**Written request**
Please find each line in the items below that contains the string "blue" and copy it out. Case counts, so match capitals and lowercase precisely.

__________________________________________________

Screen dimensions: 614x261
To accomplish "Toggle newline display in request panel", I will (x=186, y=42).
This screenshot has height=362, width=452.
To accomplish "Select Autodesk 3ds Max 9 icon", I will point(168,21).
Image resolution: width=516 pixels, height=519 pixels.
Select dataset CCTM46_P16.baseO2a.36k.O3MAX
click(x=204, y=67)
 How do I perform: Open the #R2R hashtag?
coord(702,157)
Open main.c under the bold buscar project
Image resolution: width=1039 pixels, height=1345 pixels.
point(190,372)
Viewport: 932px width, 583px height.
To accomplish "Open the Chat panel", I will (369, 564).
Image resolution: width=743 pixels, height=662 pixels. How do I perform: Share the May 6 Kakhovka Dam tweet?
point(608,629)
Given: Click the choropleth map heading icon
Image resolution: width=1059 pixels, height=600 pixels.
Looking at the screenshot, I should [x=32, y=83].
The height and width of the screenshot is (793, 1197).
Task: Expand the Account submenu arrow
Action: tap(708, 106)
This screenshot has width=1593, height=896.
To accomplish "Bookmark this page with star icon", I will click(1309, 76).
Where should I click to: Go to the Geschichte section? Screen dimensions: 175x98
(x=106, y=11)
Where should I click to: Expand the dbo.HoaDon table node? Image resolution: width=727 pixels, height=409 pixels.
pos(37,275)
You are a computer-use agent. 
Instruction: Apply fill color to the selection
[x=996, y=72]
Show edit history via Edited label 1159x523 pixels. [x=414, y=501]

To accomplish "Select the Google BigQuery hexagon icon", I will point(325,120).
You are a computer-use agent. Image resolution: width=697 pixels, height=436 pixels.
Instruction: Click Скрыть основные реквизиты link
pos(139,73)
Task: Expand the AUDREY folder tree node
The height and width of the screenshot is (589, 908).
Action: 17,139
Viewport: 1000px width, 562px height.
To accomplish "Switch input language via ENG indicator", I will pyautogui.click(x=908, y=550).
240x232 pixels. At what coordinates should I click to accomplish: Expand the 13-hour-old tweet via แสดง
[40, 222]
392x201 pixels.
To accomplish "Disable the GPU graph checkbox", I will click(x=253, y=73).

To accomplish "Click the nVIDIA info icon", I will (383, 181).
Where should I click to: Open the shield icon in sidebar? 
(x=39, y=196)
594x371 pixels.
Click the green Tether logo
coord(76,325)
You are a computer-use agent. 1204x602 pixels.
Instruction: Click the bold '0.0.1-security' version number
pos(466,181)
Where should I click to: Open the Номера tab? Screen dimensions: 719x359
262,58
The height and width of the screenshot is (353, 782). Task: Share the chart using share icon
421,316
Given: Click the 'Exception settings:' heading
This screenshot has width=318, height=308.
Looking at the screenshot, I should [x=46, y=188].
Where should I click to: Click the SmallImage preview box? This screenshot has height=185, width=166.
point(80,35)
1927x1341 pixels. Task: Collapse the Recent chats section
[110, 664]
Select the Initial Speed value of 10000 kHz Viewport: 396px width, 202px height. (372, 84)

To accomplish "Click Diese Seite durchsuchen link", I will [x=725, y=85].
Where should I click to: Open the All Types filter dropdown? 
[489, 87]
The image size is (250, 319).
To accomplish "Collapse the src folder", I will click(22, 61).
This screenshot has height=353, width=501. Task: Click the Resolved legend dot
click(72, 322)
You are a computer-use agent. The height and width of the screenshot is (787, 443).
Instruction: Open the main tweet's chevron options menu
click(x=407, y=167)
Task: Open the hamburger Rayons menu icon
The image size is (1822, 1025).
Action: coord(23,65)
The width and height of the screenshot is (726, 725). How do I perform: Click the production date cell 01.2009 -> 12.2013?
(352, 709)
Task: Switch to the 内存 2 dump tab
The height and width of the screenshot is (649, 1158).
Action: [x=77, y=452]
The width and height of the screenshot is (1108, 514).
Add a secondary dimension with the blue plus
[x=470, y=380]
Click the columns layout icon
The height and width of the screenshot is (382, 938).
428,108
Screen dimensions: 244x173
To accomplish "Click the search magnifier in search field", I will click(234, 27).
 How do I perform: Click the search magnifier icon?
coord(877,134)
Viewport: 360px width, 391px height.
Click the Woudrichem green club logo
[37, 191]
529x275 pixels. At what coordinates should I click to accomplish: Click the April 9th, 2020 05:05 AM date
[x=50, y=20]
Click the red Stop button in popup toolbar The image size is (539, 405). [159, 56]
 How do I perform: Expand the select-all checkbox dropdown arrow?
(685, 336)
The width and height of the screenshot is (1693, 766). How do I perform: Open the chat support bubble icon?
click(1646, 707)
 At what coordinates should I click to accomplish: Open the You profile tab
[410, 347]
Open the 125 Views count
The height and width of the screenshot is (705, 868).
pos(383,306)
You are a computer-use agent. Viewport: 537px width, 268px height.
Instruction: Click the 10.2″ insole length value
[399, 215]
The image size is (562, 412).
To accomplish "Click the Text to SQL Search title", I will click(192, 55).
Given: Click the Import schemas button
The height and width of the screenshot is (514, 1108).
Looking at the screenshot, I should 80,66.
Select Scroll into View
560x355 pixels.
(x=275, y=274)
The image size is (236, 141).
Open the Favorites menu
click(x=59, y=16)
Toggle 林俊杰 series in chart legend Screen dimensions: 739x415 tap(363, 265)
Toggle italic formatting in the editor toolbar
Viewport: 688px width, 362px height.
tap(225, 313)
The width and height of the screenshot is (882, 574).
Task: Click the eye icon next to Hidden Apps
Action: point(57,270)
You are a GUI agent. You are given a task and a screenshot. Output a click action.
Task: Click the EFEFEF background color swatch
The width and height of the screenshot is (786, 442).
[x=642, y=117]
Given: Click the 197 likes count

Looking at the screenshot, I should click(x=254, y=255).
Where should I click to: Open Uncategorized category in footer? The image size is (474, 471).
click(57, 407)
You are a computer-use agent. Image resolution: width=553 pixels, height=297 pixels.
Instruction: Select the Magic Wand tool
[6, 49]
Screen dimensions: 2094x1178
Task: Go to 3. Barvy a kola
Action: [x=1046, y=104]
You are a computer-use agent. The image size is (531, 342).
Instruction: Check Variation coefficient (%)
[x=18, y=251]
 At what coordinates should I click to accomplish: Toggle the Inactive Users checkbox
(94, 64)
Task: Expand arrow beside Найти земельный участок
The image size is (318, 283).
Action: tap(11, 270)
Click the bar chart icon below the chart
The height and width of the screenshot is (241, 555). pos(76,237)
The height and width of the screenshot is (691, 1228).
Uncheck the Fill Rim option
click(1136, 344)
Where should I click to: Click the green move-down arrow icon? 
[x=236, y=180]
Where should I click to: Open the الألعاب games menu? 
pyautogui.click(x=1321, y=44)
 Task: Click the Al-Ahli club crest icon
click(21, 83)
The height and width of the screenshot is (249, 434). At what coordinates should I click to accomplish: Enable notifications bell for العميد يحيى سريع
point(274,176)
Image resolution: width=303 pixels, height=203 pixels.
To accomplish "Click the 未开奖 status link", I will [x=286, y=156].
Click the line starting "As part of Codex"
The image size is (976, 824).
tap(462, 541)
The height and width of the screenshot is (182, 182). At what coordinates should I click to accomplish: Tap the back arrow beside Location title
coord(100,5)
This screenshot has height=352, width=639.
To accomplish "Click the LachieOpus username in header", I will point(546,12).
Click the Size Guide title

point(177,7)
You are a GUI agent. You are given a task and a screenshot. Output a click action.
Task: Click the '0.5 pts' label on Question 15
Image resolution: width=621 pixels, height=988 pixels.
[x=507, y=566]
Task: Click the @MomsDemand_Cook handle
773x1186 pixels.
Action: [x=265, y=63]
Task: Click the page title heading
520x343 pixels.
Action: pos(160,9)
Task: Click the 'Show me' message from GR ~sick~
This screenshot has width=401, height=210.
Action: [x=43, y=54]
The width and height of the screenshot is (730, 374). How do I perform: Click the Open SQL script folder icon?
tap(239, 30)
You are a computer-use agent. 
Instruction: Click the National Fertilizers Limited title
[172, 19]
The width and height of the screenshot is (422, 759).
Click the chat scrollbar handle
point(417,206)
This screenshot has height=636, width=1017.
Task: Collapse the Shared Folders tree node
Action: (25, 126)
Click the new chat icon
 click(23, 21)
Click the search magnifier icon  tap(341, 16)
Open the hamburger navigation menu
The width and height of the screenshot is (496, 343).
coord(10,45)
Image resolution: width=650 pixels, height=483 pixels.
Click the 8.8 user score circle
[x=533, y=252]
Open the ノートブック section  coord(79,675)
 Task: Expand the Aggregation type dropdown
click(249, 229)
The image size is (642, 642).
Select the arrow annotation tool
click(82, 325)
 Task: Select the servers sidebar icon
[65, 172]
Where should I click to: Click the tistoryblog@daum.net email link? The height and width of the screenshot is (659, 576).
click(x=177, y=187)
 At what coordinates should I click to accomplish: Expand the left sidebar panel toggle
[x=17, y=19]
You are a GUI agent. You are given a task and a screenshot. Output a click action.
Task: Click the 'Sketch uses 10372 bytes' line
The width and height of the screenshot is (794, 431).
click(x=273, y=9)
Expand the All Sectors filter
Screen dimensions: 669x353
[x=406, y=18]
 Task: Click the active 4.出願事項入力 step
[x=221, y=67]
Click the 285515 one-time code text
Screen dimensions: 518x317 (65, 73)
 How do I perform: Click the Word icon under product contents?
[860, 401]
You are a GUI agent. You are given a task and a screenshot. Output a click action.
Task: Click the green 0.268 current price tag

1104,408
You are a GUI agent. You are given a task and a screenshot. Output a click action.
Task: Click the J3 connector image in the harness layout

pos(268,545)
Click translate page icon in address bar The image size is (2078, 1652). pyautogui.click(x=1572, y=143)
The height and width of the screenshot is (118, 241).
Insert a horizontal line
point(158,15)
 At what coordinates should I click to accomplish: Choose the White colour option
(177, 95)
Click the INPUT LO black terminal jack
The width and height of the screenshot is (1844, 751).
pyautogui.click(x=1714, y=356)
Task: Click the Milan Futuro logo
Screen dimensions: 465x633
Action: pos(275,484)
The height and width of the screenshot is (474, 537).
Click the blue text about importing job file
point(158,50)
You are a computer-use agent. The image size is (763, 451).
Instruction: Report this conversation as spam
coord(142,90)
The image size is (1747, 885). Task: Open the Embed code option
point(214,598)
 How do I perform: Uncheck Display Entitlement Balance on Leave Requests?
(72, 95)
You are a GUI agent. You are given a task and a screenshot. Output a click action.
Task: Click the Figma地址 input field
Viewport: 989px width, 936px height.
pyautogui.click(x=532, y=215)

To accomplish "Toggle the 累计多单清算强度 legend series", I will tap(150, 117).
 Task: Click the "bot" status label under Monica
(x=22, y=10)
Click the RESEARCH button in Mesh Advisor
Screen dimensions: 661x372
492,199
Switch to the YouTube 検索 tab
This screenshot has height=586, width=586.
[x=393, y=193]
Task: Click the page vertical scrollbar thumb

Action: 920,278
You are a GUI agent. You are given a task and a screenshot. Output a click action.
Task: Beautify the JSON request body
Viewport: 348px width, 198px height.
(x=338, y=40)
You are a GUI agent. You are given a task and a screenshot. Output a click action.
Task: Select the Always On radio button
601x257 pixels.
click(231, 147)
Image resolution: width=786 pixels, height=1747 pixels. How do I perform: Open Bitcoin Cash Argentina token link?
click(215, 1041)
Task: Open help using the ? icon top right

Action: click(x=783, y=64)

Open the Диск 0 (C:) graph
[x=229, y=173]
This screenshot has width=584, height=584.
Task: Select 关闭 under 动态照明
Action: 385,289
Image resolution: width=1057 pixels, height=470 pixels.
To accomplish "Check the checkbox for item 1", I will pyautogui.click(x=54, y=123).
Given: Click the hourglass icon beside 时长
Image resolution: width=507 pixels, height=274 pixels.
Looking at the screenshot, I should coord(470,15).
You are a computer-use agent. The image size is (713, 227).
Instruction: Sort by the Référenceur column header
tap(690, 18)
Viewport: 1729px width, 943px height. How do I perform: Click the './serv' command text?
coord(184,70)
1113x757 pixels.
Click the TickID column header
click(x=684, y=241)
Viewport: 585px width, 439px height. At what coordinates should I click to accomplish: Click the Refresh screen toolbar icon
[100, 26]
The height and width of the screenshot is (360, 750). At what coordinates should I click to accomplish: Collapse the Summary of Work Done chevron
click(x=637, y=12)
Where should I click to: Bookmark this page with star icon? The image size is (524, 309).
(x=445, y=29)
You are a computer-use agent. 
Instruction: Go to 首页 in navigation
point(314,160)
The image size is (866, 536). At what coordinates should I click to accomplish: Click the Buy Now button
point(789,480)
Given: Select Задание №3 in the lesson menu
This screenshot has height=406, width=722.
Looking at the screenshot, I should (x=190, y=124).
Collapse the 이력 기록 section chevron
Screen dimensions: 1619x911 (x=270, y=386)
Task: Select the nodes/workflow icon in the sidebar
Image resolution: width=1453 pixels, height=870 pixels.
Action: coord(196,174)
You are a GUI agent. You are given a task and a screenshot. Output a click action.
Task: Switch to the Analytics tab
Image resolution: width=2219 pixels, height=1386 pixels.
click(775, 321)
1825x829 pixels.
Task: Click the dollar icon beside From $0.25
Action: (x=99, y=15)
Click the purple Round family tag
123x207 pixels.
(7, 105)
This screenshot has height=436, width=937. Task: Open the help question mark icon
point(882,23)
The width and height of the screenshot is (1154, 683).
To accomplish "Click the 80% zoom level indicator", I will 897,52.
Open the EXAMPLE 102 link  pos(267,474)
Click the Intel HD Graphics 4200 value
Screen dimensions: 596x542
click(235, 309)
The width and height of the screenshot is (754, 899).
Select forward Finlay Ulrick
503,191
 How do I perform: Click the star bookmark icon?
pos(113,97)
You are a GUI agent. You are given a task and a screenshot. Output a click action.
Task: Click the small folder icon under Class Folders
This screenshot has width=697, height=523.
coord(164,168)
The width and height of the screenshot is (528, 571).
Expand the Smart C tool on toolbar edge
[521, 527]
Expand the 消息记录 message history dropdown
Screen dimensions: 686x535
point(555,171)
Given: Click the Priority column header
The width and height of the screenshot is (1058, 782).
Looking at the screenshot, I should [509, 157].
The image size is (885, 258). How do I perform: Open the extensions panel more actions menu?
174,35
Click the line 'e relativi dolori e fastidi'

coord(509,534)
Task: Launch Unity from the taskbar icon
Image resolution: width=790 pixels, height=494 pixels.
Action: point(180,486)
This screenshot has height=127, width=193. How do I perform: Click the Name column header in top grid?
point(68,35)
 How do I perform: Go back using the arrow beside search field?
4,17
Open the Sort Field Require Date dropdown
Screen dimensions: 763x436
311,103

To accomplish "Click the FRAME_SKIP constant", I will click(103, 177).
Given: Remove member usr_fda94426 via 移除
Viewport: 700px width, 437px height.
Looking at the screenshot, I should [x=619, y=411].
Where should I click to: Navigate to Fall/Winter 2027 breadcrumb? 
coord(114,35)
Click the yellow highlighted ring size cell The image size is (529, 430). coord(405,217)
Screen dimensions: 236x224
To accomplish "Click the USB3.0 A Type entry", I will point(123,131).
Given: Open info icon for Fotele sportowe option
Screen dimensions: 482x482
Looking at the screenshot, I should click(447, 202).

__________________________________________________

**Result for this exercise**
Add a secondary dimension with the blue plus
Click the blue text about importing job file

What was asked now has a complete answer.